Abstract

Many ARDS survivors have evidence of pulmonary fibrosis after ARDS clinical resolution. A clinically relevant animal model is essential for assessing disease progression, since most ALI models using LPS do not evolve with persistent inflammation, limiting the understanding of which factors determine adequate repair or progression to fibrosis in the advanced stages of the disease. In this study, we proposed a model of ALI that associates LPS with high O2 concentration, aimed to induce a severe pulmonary lesion with chronic evolution to lung fibrosis. Mice were divided into 6 groups: CTR-4h, CTR-3w, LPS-4h, LPS-3w, LPS+O2-4h and LPS+O2-3w.

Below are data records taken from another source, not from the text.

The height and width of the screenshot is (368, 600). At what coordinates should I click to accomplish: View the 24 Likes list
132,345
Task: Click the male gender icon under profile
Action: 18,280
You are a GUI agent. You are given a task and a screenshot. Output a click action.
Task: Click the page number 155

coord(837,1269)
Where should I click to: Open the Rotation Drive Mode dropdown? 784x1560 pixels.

LPS groups received 200µg of LPS IT and were euthanized after 4 hours or 3 weeks. LPS+O2 groups received 200µg of LPS IT+72 hours of O2 80% and were euthanized after 4 hours or 3 weeks. We analyzed lung tissue inflammation, pulmonary cytokine levels in BALF, the expression of pulmonary SOD-2 activity, and the deposition of collagen and elastic fibers in the pulmonary parenchyma. The LPS ALI model showed high number of neutrophils in lung tissue, and high levels of IL-6, KC and TNF in BALF in the LPS-4h group, and  high levels of IL-4 and TGF-ß in the LPS-3w group. Parenchymal remodeling was not observed in the LPS groups. The LPS+O2 ALI model showed high number of neutrophils and high levels of IL-6 and IL-10 in both 4h and 3w groups, high levels of IL-1ß and KC in LPS+O2-4h group, high expression of SOD-2 in both 4h and 3w groups, and high content of collagen and elastic fibers in lung tissue in the LPS+O2-3w group.  Our results show that the LPS+O2 model induced an acute lung injury with persistent pulmonary inflammation and remodeling after 3 weeks. Funding: CAPES, CNPq.